ATACMS FÜZEYLERİYLE GELEN KRİZ: RUSYA’NIN NÜKLEER DOKTRİNİNDEKİ DEĞİŞİM
Giriş
ABD Başkanı Joe Biden’ın Ukrayna’ya uzun menzilli ATACMS (Army Tactical Missile System) füzeleri sağlamasıyla birlikte bölgedeki gerilimin seviyesi daha da yükselmiştir. Bu füzelerin Ukrayna’ya teslim edilmesi ve sonrasında aktif şekilde kullanılması, sadece bölgesel değil, küresel düzeyde de endişeleri arttırmış, hatta uluslararası ilişkiler camiasında “Üçüncü Dünya Savaşı” söylemlerini gündeme getirmiştir. Öyle ki, ABD’de yeni seçilen Donald Trump’ın oğlu, X hesabından Biden’ın görevi teslim etmeden önce Üçüncü Dünya Savaşı’nı çıkarmak istediğini iddia ederken, benzer şekilde Rusya eski Devlet Başkanı ve Rusya Federasyonu Güvenlik Konseyi Başkan Yardımcısı görevini yürüten Dmitri Medvedev de X hesabından yaşanan gelişmeleri yorumlayarak, “Rusya’nın NATO karargahlarına misilleme hakkı vardır ve bu durum Üçüncü Dünya Savaşı’na yol açacaktır” şeklinde paylaşım yapmıştır.
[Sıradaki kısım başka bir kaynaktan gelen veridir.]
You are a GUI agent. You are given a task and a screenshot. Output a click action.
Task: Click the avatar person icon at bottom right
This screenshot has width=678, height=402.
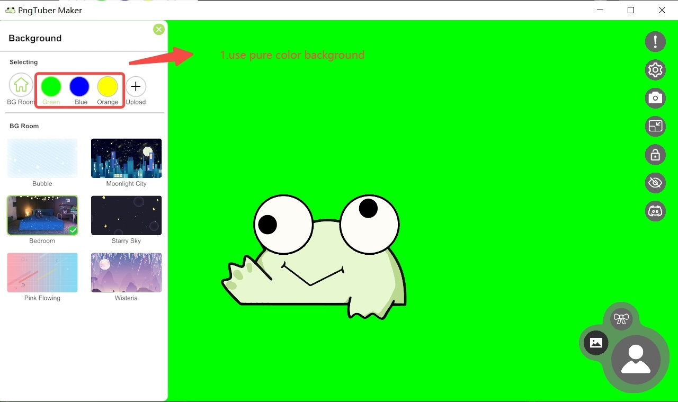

Ukrayna, Biden yönetiminin sağladığı bu stratejik silahları kısa süre içinde devreye alarak Rusya’nın sınırlarına doğrudan müdahale potansiyelini göstermiş ve ilk olarak Bryansk şehrini hedef almıştır. Rusya Savunma Bakanlığı’ndan yapılan açıklamaya göre, 6 adet Ukrayna sınırından gönderilen füzelerin Bryansk’taki askeri bölgeyi hedef aldığı, 5 füzenin hava savunma sistemiyle imha edildiği ve 1 füzenin de bölgede küçük çaplı hasara neden olduğu belirtilmiştir. Bu gelişme üzerine, Rusya Devlet Başkanı Vladimir Putin, ülkesinin nükleer doktrininde önemli değişikliklere gitmiştir. Yeni doktrinde, ilk kez “NATO ile doğrudan savaşın” gerçekleştiği belirtilirken, “Rusya’nın kendisine ya da müttefiklerine doğrudan ya da dolaylı bir şekilde NATO’nun askeri teçhizatında yer alan stratejik füzelere karşı misilleme hakkının olduğu” vurgulanmıştır.
Füzelerin teslimi ve kullanımıyla başlayan bu yeni süreç ciddi bir şekilde yeni bir dünya savaşının konuşulmasına yol açarken, uluslararası sistemin mevcut denge yapısını da tehdit etmektedir. Bu makalede, ABD Başkanı Joe Biden’ın bu silahların kullanımına izin veren açıklamaları ve yaklaşımları, ATACMS füzelerinin teknik ve stratejik özellikleri, Ukrayna’nın füzeleri kullanması sonrası ortaya çıkan tepkiler ve nihayetinde Putin’in revize ettiği nükleer doktrin detaylı bir şekilde ele alınacaktır. Bu çerçevede, mevcut gelişmelerin geleceğe yönelik muhtemel etkileri de değerlendirilerek, dünyanın kaosa sürüklenme ihtimali üzerine bir tartışma yürütülecektir.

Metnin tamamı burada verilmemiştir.